Acetylation of the DNA binding domain regulates transcription-independent apoptosis by p53

Abstract

The tumor suppressor p53 induces apoptosis by altering the transcription of pro-apoptotic targets in the nucleus and by a direct, nontranscriptional role at the mitochondria. Although the post-translational modifications regulating nuclear apoptotic functions of p53 have been thoroughly characterized, little is known of how transcription-independent functions are controlled. We and others identified acetylation of the p53 DNA binding domain at lysine 120 as a critical event in apoptosis induction. Although initial studies showed that Lys-120 acetylation plays a role in p53 function in the nucleus, we report here a role for Lys-120 acetylation in transcription-independent apoptosis. We demonstrate that the Lys-120-acetylated isoform of p53 is enriched at mitochondria. The acetylation of Lys-120 does not appear to regulate the ability of p53 to interact with the pro-apoptotic proteins BCL-XL and BAK. However, displacement of the inhibitory MCL-1 protein from BAK is compromised when Lys-120 acetylation is blocked.

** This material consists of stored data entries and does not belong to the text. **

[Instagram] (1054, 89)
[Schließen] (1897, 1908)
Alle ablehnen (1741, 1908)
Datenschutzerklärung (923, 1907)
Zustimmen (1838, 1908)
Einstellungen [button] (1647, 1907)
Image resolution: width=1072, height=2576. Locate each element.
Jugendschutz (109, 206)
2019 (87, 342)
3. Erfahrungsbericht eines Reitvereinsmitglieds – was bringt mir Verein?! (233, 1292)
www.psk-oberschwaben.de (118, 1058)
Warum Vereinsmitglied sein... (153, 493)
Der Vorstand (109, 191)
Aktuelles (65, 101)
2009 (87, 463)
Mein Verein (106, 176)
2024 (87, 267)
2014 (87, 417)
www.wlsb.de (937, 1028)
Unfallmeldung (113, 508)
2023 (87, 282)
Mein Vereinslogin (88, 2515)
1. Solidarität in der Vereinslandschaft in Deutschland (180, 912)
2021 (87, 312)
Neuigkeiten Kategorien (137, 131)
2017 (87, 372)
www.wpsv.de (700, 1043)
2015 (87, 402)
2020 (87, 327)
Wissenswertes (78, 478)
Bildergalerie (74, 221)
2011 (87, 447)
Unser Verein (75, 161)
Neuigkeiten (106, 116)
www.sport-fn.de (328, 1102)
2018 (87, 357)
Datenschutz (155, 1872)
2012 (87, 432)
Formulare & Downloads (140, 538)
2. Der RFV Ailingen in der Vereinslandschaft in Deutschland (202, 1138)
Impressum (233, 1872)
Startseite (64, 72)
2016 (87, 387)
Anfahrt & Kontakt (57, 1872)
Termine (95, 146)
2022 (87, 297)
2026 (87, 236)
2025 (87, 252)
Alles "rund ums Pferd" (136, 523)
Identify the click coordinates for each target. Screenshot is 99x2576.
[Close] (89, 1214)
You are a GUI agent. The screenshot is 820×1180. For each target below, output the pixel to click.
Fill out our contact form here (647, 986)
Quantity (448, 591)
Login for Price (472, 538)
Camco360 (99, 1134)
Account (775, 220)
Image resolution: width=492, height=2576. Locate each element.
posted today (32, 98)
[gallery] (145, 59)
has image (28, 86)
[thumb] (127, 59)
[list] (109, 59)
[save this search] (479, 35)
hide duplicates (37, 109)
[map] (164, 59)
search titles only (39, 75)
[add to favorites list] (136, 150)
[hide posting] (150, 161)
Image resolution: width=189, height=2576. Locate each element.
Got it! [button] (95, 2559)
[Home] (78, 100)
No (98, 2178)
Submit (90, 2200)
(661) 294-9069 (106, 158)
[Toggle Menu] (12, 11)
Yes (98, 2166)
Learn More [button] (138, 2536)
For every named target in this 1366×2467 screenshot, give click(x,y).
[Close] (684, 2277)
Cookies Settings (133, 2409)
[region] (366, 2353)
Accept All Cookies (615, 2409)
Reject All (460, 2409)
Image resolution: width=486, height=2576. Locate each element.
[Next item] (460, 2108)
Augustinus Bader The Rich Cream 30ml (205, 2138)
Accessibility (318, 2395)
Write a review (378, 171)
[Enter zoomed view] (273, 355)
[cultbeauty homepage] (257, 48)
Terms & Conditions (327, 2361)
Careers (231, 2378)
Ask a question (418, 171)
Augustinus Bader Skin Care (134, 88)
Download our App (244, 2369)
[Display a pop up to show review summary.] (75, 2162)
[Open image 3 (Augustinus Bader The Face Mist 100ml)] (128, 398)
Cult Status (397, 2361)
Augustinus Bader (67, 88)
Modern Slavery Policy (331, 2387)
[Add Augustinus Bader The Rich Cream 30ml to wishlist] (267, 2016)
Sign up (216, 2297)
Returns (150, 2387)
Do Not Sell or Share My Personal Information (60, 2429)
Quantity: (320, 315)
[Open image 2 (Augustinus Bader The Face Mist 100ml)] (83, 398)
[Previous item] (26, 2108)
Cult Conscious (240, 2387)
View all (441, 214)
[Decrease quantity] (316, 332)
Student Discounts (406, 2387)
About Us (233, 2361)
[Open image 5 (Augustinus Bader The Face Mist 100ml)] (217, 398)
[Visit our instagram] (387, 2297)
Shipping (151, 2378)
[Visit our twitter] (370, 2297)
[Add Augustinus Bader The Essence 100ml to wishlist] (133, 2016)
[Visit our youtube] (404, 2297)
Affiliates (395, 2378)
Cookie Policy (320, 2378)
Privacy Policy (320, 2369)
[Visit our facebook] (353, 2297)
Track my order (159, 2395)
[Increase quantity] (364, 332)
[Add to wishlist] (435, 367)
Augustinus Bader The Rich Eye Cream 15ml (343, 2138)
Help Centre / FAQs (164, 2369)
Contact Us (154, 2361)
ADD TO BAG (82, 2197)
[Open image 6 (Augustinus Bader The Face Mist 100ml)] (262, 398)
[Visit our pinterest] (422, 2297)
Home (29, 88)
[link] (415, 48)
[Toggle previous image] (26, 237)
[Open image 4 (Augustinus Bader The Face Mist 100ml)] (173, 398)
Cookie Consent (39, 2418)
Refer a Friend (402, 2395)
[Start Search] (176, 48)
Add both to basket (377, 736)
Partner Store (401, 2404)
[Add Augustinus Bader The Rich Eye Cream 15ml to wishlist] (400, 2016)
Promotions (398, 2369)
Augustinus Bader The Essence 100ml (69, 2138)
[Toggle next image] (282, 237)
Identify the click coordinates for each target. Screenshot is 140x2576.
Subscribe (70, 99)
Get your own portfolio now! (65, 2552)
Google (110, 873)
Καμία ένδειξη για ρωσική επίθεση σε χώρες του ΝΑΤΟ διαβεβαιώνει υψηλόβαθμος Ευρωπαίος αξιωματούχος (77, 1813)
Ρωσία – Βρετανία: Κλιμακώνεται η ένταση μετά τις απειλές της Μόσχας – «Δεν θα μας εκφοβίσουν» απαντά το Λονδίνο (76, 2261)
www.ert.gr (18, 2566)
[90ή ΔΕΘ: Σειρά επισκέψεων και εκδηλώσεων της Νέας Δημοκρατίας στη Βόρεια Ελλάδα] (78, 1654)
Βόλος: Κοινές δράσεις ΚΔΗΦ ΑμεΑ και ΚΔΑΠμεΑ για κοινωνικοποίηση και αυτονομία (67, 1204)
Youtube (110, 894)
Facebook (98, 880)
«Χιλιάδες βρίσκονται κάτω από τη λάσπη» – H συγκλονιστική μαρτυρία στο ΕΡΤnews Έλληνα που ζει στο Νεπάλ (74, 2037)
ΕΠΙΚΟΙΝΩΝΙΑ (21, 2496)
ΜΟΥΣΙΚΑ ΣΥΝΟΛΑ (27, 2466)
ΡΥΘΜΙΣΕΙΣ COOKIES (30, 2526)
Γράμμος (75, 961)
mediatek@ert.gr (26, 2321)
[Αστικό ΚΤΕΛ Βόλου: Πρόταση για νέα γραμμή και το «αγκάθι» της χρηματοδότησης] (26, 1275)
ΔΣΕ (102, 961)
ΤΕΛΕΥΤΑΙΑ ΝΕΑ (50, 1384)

Functional studies show that mutation of Lys-120 to a nonacetylated residue, as occurs in human cancer, inhibits transcription-independent apoptosis, and enforced acetylation of Lys-120 enhances transcription-independent apoptosis. These data support a model whereby Lys-120 acetylation contributes to both the transcription-dependent and -independent apoptotic pathways induced by p53. © 2009 by The American Society for Biochemistry and Molecular Biology, Inc.